Concern that the complexities associated with multicore systems might
hinder certification has influenced some manufacturers’ hesitations to adopt
multicore processing. It is worth noting, however, that the inherent complexity
of single-core as well as multicore systems means that, in practice,
a)
it is impossible to validate these systems
simply by testing them, and
b) the same techniques can and should be used to validate single-core and
multicore systems.
These techniques are well known to anyone who has taken a system through a
certification process. They include:
Testing—though testing can only prove the
existence of faults and not their absence, testing is still a key element in
any system validation strategy.
Statistical analysis—applied to in-use data for devices or components with a
history in the field, statistical analysis can be used to support dependability
claims. It can also be used with fault injection during validation to estimate
the number of faults remaining in a system.

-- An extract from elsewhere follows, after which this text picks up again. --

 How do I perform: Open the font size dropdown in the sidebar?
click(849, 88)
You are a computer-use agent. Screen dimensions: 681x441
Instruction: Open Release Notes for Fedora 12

Fault tree analysis—starting with potential or actual failures, fault tree
analysis can be used to deduce possible causes for the failures.
Design verification—undertaken during development and retrospectively with
tools such as SPIN and NuSMV, design verification can provide strong evidence
to support system dependability claims.
Design artifacts—a mature software lifecycle with all the relevant design
artifacts, from project plan to traceability matrix, is a standard and
essential component of any certification case.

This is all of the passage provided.